Deuxième séance du séminaire "Plateformes et participation numériques"

Invité.es : Paola Tubaro et Sébastien Broca, pour présenter des travaux sur le capitalisme numérique

Cette séance s'inscrit dans le cadre du séminaire de l'axe 6 intitulé "Plateformes et participation numériques", coordonné par Mathieu Brugidou, Fabrizio Li Vigni et Stéphanie Wojcik, et en partenariat avec l'axe 4 intitulé "Démocratiser l’économie et le travail" animé par Guillaume Gourgues et Ada Reichhart. 

Vous pouvez assister à la séance en ligne via ce lien : https://cnrs.zoom.us/j/94070341001?pwd=TWo2SDdPbWY2U2JGWExTMkoyNUJ3UT09 

Résumés :

Paola Tubaro (Centre de Recherche en Economie et Statistiques, CNRS)

« Digital labour et nouvelles inégalités »

Se trouver du bon côté de la fracture numérique offre généralement plus d'opportunités dans toutes les sphères de la vie, de la consommation à l'éducation et à la santé. Pourtant, les technologies de la communication et de l’information produisent de nouvelles vulnérabilités en généralisant les emplois mal rémunérés et contingents, notamment par les plateformes de travail à la demande. Cette communication fait dialoguer deux domaines d’étude – sur les inégalités numériques et sur le « digital labour » – afin de faire apparaître des situations de désavantage restées jusqu’ici dans l’ombre, et de repenser les actions de politique publique à mener. Sont mobilisés les concepts du « digital inequality stack » et la théorie des inégalités relationnelles, dans le cadre d’une industrie technologique caractérisée par un recours massif à l’externalisation, souvent à l’échelle mondiale. Bien que l’analyse proposée reste essentiellement théorique, elle adopte une approche contextualisée et s'appuie sur six années de terrain en Europe et en Amérique latine. Les résultats montrent comment la conception organisationnelle et l'infrastructure technique des plateformes, déployées au-delà des frontières géographiques, constituent des sources d’exclusion. Les inégalités se cumulent de façon complexe, articulant des clivages traditionnels dépendant par exemple du genre, de la classe sociale ou du statut migratoire, aux facteurs émergeants dus à la numérisation.

Sébastien Broca (CEMTI, Université Paris 8)
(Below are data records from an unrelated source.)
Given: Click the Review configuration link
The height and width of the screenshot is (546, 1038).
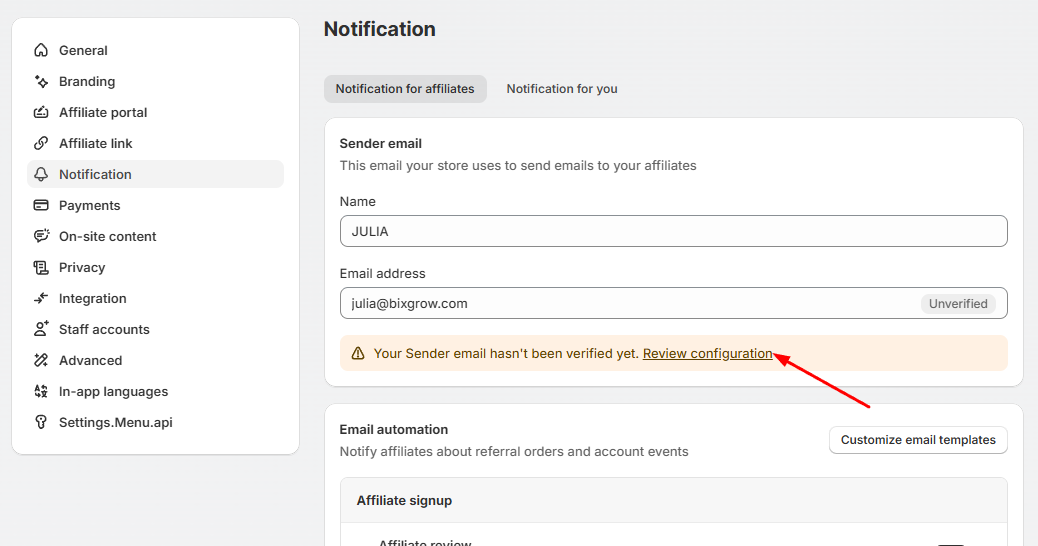Looking at the screenshot, I should coord(707,353).
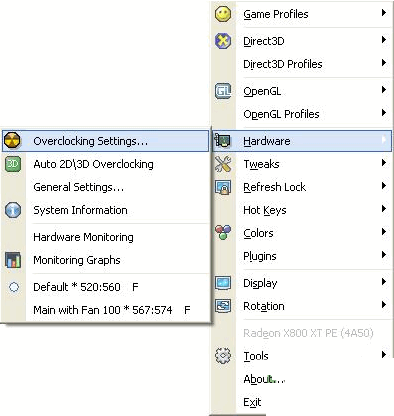Open Overclocking Settings menu entry
Viewport: 394px width, 416px height.
106,141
« Montrer le digital labour pour dépasser le fétichisme des technologies »

L’actuel capitalisme numérique, caractérisé par l’importance de l’informatique, des réseaux ainsi que par la centralité des firmes technologiques états-uniennes, organise le déni de son rapport à la matière et au travail. Il repose pourtant sur l’exploitation intensive de nombreuses ressources naturelles et de nombreuses activités productives, dont la plupart demeurent peu visibles pour les consommateurs occidentaux. Il suscite aussi de nouvelles injustices spatiales, étant donné que la prospérité des entreprises et des territoires situés au centre du système-monde repose en grande partie sur l’exploitation du travail et des ressources naturelles d’acteurs situés dans les périphéries. Cette réalité reste difficile à appréhender dans la mesure où les technologies numériques fonctionnent comme des « fétiches », abstraits des conditions qui rendent leur production possible et détachés des impacts sociaux et environnementaux qui sont les leurs. Cette communication tentera de lutter contre ces tendances, en présentant une analyse du capitalisme numérique à la lumière du concept d’ « échange écologiquement inégal ». Elle développera la thèse selon laquelle une réflexion critique sur les technologies ne peut se passer d’une analyse du système-monde capitaliste – et réciproquement.